■ Aim of the task: In the records below, find the line containing "Given: Click thumbs" and repeat it and every line after it exactly, without pictures.

■ Data shown:
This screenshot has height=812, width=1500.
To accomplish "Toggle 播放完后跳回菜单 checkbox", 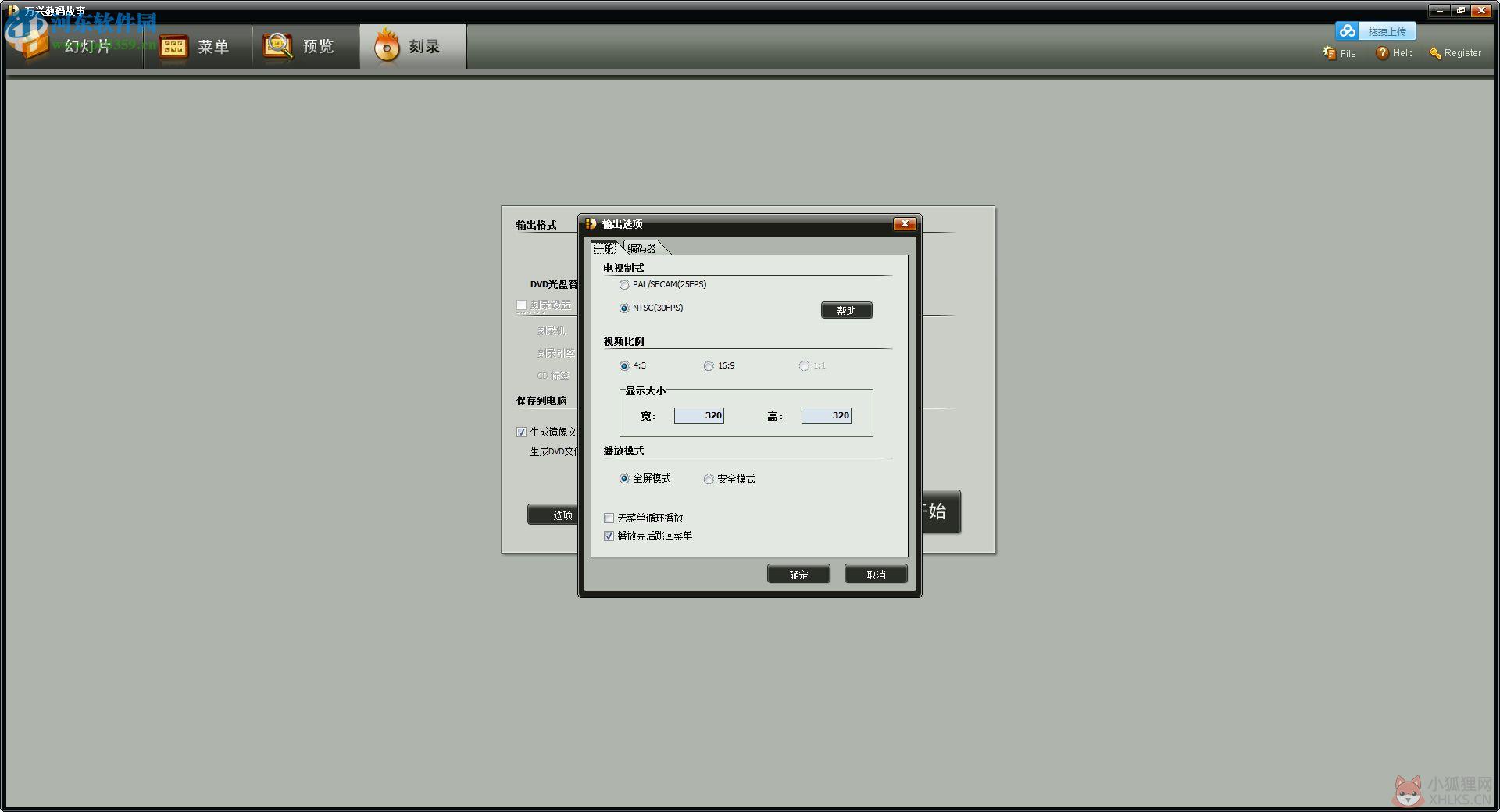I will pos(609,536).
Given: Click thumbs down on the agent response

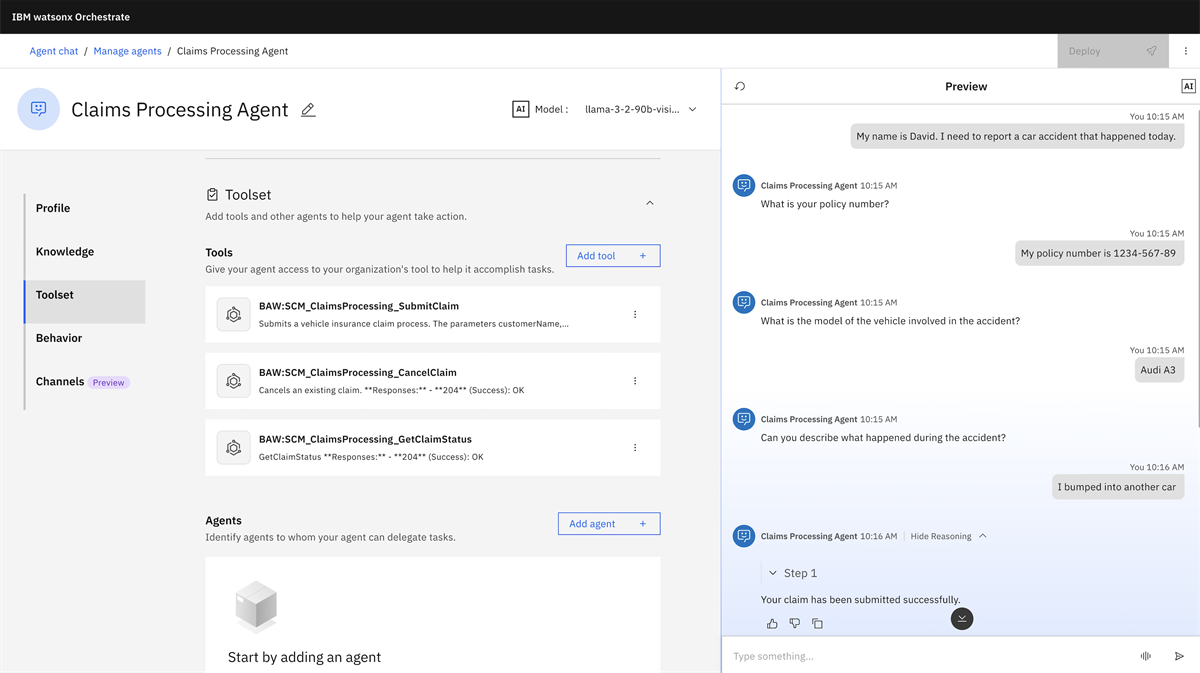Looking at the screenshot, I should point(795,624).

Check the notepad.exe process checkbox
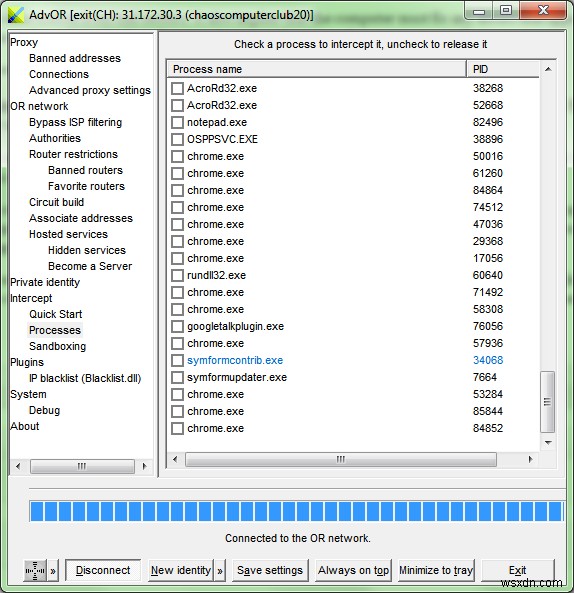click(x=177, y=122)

■ Answer section:
Given: Click thumbs down on the agent response

Looking at the screenshot, I should point(795,624).

Check the notepad.exe process checkbox
click(x=177, y=122)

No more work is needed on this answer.